Don't change it with them in there...it will be messy and freak them out more than putting them in a rubbermaid tub. There are plenty of light strips that would work with your tank that won't break the bank. Shoot for a fixture with compact fluorescent bulbs or T-5s. I don't know what they have across the pond, but a 48" Coralife CF freshwater aqualight would do the trick or 2 48" T-5 Freshwater aqualights (I would go this route since you can spread them out to cover the width of your tank). You could also get a shoplight fixture from your local hardware supply store that holds 3-4 of the bulbs you mentioned earlier.


----------



## SeedlessOne (Nov 21, 2006)

Not sure who told you that sand is easy to mantain....







That is anything but the truth. And while most say dont change your substrate with fish in the aquarium, I did. I took my sweet time so everything didnt get to cloudy. It worked out perfectly. I used a siphon to get the old sand out.


----------



## Murphy18 (Oct 17, 2008)

Would this work for a nice low light setup? It's about the cheapest i can find.

CLICK ME!


----------



## Piranha Guru (Nov 24, 2005)

Murphy18 said:


> Would this work for a nice low light setup? It's about the cheapest i can find.
> 
> CLICK ME!


Did you find any all in one setups? That setup will work, but you'd need to mount the end caps to either a canopy or maybe you could retrofit them into your other fixture. You also still need to buy the bulbs. Other than that though, the wattage is perfect for what you want to do.


----------



## Murphy18 (Oct 17, 2008)

Thinking of building a canopy anywayz so...

Thanks for the info, appreciated.


----------



## Murphy18 (Oct 17, 2008)

I picked one of these up from my local hardware shop, it is the closest thing they had to shop light fixtures. But they are compact and can be mounted to anything, i just had to wire it. Not sure on the kelvin though thats the problem, (and one of the members of staff was a bit of an asshole so i didn't bother)
Do you think they will be ok, i'm gonna build a canopy/hood, (nothing fancy) And i have an Arcadia 38w starter, just need a bulb. Thinking of having 2 of the shop light width way at each end and buying a 36'' bulb for the starter and have it in the center. Or would i need this much light?

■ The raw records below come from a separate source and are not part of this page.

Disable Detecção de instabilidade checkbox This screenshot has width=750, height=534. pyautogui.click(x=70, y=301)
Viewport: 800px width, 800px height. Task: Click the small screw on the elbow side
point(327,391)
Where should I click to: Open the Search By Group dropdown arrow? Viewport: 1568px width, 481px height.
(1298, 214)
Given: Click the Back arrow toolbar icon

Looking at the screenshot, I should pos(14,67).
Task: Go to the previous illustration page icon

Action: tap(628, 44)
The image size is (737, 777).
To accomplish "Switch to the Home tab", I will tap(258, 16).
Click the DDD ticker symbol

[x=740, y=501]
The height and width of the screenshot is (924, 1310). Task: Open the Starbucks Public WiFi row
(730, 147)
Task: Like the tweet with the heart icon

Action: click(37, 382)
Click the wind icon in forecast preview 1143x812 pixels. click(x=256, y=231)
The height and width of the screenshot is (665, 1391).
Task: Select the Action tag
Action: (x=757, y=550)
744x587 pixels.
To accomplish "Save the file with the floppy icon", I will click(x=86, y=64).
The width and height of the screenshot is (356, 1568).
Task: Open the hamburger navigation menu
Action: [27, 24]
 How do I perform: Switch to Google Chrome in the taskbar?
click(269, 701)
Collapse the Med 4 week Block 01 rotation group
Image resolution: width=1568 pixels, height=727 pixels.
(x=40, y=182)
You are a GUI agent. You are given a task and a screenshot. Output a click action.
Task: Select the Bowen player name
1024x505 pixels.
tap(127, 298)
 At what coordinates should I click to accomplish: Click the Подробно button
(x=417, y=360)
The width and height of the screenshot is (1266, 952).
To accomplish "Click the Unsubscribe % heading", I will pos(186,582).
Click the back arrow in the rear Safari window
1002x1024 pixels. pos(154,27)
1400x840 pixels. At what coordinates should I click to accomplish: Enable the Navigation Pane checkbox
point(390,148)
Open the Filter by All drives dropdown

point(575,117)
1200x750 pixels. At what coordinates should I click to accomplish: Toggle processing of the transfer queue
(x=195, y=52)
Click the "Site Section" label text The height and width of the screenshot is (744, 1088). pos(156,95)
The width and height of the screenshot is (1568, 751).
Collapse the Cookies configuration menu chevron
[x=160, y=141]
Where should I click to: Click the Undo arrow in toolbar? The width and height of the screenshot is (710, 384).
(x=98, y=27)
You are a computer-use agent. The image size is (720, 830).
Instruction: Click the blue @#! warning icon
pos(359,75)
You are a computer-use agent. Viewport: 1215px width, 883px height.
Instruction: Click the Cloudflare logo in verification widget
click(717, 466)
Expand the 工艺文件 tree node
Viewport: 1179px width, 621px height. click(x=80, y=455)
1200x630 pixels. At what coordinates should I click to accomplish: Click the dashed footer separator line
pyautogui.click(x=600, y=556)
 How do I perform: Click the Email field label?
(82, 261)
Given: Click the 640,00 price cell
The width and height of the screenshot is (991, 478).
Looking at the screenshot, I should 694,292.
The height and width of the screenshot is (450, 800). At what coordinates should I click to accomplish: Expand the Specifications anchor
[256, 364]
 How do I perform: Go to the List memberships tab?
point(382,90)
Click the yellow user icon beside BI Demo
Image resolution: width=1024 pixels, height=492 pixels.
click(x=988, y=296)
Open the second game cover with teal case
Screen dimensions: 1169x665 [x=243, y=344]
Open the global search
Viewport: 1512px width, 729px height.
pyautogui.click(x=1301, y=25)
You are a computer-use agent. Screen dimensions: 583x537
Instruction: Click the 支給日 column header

please, any info or suggestions appreciated.


----------



## maknwar (Jul 16, 2007)

I got to tell you that I have been looking at lighting in the uk for your setup and have not found much that is very good. With a small budget, the best I can tell you is to put some of those arcadia lights on there. Make a canopy, put a couple of reflectors and bulbs in there and you should be good for java moss and crypts. That shop light you have on there looks very yellow which tells me that it has a low kelvin rating, not good for plants. Maybe about 3K?


----------



## Ibanez247 (Nov 9, 2006)

SeedlessOne said:


> Not sure who told you that sand is easy to mantain....
> 
> 
> 
> ...


Sand is easier to maintain than a rocky bottom. Not sure who told you sand is hard to maintain. Its a personal preferance more than anything. Nothing penatrates the sand so all debris stays on top making it easier to vac out. A rocky bottom allows left over food and other debris to fall between the cracks. You gotta stir it up to get it all out. Plants take root better in sand than rocks. Plenty of guys here have switched to sand with their P's in the tank. Just gotta take your time and not just dump it in in one shot. Theres a lot of prep work when adding sand but its well worth it.


----------



## ryanimpreza (Jul 19, 2006)

Murphy18 said:


> I picked one of these up from my local hardware shop, it is the closest thing they had to shop light fixtures. But they are compact and can be mounted to anything, i just had to wire it. Not sure on the kelvin though thats the problem, (and one of the members of staff was a bit of an asshole so i didn't bother)
> Do you think they will be ok, i'm gonna build a canopy/hood, (nothing fancy) And i have an Arcadia 38w starter, just need a bulb. Thinking of having 2 of the shop light width way at each end and buying a 36'' bulb for the starter and have it in the center. Or would i need this much light?
> 
> please, any info or suggestions appreciated.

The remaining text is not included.